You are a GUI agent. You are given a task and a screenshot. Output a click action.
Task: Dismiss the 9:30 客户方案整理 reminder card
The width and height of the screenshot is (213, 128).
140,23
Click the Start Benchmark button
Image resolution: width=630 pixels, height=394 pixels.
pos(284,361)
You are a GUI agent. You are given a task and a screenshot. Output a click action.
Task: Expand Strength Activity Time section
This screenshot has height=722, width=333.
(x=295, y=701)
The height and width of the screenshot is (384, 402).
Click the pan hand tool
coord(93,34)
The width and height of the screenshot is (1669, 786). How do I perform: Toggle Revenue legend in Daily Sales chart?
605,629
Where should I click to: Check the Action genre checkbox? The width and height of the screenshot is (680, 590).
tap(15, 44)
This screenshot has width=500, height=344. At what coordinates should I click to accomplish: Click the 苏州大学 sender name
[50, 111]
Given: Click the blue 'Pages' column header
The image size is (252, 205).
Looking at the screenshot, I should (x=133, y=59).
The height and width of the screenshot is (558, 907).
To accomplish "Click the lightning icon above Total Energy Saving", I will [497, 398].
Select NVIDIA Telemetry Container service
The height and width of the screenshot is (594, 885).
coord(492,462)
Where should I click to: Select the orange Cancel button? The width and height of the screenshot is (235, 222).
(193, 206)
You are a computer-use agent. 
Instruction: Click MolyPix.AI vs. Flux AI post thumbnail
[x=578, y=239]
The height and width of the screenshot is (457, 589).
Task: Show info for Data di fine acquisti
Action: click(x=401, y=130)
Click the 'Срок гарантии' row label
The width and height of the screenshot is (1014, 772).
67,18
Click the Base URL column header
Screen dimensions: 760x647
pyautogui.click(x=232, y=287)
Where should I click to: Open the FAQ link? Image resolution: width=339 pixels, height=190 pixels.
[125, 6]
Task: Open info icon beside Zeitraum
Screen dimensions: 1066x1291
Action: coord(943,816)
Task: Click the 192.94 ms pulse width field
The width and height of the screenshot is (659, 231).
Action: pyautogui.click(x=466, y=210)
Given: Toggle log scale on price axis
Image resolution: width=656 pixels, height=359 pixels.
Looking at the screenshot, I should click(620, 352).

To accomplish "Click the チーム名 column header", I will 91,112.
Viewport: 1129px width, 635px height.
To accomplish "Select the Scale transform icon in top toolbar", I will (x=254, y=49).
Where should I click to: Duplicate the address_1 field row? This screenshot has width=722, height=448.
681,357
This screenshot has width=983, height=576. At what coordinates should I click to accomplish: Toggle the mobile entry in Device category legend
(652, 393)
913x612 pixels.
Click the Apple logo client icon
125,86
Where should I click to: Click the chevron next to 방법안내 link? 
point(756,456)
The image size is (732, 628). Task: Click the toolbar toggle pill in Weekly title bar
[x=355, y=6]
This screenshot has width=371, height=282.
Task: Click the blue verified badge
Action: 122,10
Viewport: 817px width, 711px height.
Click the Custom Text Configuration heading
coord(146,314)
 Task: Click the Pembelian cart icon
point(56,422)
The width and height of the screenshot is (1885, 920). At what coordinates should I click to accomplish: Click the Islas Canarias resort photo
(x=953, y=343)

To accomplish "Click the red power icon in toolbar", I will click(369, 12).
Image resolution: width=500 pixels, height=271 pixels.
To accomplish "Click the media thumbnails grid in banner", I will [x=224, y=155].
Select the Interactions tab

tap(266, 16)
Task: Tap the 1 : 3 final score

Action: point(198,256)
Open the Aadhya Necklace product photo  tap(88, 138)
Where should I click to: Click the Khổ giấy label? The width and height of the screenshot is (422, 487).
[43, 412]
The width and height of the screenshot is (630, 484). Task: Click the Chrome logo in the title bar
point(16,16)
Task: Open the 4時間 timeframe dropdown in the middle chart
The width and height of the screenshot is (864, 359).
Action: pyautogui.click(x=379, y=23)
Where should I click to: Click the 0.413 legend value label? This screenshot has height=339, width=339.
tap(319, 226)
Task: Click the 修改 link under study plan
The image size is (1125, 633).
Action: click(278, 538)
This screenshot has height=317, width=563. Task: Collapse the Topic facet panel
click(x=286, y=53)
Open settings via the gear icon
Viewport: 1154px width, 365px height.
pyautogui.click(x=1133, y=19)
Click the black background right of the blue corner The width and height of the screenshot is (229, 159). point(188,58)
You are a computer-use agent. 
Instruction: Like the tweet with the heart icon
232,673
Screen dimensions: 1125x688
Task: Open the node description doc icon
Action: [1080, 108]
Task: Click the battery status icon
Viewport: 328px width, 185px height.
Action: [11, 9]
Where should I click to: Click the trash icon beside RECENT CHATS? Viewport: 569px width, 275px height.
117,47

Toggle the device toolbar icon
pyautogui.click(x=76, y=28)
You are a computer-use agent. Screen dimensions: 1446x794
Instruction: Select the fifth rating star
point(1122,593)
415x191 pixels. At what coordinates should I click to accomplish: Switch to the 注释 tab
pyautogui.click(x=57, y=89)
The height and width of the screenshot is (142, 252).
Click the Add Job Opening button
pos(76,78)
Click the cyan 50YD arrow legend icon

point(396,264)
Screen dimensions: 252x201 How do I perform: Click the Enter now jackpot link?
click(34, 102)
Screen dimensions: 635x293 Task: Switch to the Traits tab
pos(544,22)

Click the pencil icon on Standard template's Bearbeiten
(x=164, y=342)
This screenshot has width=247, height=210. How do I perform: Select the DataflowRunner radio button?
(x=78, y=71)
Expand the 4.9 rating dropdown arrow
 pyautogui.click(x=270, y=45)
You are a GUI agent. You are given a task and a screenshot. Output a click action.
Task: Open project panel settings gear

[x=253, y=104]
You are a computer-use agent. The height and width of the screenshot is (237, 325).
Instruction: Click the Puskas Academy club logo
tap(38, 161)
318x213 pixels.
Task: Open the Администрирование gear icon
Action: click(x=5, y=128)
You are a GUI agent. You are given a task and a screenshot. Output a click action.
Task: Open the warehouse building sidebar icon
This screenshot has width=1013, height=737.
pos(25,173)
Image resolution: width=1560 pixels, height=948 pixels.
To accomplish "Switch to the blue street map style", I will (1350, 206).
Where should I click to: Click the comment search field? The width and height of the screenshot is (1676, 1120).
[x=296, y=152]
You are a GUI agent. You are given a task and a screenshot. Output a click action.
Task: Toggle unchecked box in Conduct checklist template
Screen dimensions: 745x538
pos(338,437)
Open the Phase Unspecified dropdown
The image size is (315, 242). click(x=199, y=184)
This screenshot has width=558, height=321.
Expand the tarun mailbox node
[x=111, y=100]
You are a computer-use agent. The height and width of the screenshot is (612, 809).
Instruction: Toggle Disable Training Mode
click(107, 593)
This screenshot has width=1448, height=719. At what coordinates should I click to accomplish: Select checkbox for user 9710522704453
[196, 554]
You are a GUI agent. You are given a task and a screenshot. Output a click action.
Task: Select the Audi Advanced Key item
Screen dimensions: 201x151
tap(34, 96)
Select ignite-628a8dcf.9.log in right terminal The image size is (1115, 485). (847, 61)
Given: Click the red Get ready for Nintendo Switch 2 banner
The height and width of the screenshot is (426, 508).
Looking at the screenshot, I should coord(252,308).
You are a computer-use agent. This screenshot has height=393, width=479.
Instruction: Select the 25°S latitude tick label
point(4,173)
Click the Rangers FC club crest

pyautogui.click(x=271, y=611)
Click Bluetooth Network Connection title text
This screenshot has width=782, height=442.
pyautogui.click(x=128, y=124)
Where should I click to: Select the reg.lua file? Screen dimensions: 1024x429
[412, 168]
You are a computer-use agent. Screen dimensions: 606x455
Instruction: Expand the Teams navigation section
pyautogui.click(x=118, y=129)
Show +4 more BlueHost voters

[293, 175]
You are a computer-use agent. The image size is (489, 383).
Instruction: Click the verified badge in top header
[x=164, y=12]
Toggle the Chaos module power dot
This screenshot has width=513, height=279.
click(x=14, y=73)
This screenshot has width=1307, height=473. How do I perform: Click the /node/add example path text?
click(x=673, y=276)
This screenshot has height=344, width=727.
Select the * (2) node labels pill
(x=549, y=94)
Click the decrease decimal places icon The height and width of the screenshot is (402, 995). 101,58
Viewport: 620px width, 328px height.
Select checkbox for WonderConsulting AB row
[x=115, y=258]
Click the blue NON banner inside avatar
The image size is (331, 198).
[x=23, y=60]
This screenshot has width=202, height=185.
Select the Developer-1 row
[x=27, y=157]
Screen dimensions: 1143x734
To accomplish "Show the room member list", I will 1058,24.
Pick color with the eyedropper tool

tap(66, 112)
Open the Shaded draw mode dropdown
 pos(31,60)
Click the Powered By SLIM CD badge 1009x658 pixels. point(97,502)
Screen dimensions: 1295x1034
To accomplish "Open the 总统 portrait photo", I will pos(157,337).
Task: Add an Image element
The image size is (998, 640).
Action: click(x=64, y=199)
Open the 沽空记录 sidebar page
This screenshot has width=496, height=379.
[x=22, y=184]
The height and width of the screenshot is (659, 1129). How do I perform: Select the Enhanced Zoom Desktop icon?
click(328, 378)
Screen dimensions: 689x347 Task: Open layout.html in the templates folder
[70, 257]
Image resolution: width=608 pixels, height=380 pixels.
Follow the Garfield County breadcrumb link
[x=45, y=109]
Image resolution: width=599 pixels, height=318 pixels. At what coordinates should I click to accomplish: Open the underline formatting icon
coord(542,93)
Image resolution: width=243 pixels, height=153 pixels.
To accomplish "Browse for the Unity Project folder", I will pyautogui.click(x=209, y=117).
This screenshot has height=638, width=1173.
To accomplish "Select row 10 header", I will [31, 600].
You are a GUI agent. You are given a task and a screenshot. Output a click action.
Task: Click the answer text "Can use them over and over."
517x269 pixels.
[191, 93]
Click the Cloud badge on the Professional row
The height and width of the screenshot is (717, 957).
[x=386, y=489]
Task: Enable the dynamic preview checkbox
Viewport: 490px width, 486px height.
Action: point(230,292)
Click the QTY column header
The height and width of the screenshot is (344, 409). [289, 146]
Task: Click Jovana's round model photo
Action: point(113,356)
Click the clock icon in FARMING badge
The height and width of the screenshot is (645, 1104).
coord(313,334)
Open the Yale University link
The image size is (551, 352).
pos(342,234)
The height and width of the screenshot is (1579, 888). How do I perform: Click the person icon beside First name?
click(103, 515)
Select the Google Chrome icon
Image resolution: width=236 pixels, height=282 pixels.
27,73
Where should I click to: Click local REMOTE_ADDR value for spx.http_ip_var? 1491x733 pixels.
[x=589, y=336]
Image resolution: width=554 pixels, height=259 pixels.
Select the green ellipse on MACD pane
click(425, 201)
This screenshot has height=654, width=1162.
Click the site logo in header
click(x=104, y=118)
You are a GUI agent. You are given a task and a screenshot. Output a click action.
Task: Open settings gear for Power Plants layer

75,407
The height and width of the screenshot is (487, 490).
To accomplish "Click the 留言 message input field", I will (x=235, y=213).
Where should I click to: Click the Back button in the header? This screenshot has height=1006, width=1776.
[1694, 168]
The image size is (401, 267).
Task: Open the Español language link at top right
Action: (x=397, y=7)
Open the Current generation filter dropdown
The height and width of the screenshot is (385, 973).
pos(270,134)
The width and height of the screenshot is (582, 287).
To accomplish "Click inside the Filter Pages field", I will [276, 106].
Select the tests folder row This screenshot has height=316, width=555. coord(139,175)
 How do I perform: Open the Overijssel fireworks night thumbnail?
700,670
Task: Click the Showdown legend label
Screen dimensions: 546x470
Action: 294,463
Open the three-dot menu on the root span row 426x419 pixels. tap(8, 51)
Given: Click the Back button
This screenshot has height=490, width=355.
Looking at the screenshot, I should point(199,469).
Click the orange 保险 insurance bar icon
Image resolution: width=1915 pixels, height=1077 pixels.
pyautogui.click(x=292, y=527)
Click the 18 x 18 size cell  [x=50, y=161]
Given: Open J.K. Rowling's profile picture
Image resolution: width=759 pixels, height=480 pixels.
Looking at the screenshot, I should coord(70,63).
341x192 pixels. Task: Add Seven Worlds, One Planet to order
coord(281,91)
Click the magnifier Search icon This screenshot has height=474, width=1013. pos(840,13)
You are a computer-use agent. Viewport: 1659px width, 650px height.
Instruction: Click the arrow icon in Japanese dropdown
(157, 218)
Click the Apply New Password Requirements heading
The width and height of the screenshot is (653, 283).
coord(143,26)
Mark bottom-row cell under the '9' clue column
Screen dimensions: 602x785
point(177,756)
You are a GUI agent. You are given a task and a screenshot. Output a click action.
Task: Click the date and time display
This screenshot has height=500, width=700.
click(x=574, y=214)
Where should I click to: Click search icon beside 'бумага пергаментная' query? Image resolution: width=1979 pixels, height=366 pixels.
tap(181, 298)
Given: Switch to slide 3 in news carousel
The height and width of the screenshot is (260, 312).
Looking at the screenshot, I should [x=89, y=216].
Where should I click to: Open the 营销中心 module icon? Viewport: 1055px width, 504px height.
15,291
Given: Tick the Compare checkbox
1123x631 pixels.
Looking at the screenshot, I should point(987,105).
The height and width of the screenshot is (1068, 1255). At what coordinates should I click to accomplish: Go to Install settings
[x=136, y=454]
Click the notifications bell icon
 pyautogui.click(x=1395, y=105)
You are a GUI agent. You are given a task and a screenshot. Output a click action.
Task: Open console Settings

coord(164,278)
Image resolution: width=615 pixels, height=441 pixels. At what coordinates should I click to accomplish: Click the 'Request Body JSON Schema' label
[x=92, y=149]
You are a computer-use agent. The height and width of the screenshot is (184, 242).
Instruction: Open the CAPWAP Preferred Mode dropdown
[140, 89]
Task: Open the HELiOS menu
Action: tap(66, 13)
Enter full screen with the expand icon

=-=-=

The task | Convert the rows above into a JSON list of strings, one string per line, starting with the line that contains "Given: Click the red" and going on through the line that contains "[x=23, y=60]". Leave out blank lines.

Task solution |
[
  "Given: Click the red Get ready for Nintendo Switch 2 banner",
  "The height and width of the screenshot is (426, 508).",
  "Looking at the screenshot, I should coord(252,308).",
  "You are a computer-use agent. This screenshot has height=393, width=479.",
  "Instruction: Select the 25°S latitude tick label",
  "point(4,173)",
  "Click the Rangers FC club crest",
  "pyautogui.click(x=271, y=611)",
  "Click Bluetooth Network Connection title text",
  "This screenshot has width=782, height=442.",
  "pyautogui.click(x=128, y=124)",
  "Where should I click to: Select the reg.lua file? Screen dimensions: 1024x429",
  "[412, 168]",
  "You are a computer-use agent. Screen dimensions: 606x455",
  "Instruction: Expand the Teams navigation section",
  "pyautogui.click(x=118, y=129)",
  "Show +4 more BlueHost voters",
  "[293, 175]",
  "You are a computer-use agent. The image size is (489, 383).",
  "Instruction: Click the verified badge in top header",
  "[x=164, y=12]",
  "Toggle the Chaos module power dot",
  "This screenshot has width=513, height=279.",
  "click(x=14, y=73)",
  "This screenshot has width=1307, height=473. How do I perform: Click the /node/add example path text?",
  "click(x=673, y=276)",
  "This screenshot has height=344, width=727.",
  "Select the * (2) node labels pill",
  "(x=549, y=94)",
  "Click the decrease decimal places icon The height and width of the screenshot is (402, 995). 101,58",
  "Viewport: 620px width, 328px height.",
  "Select checkbox for WonderConsulting AB row",
  "[x=115, y=258]",
  "Click the blue NON banner inside avatar",
  "The image size is (331, 198).",
  "[x=23, y=60]"
]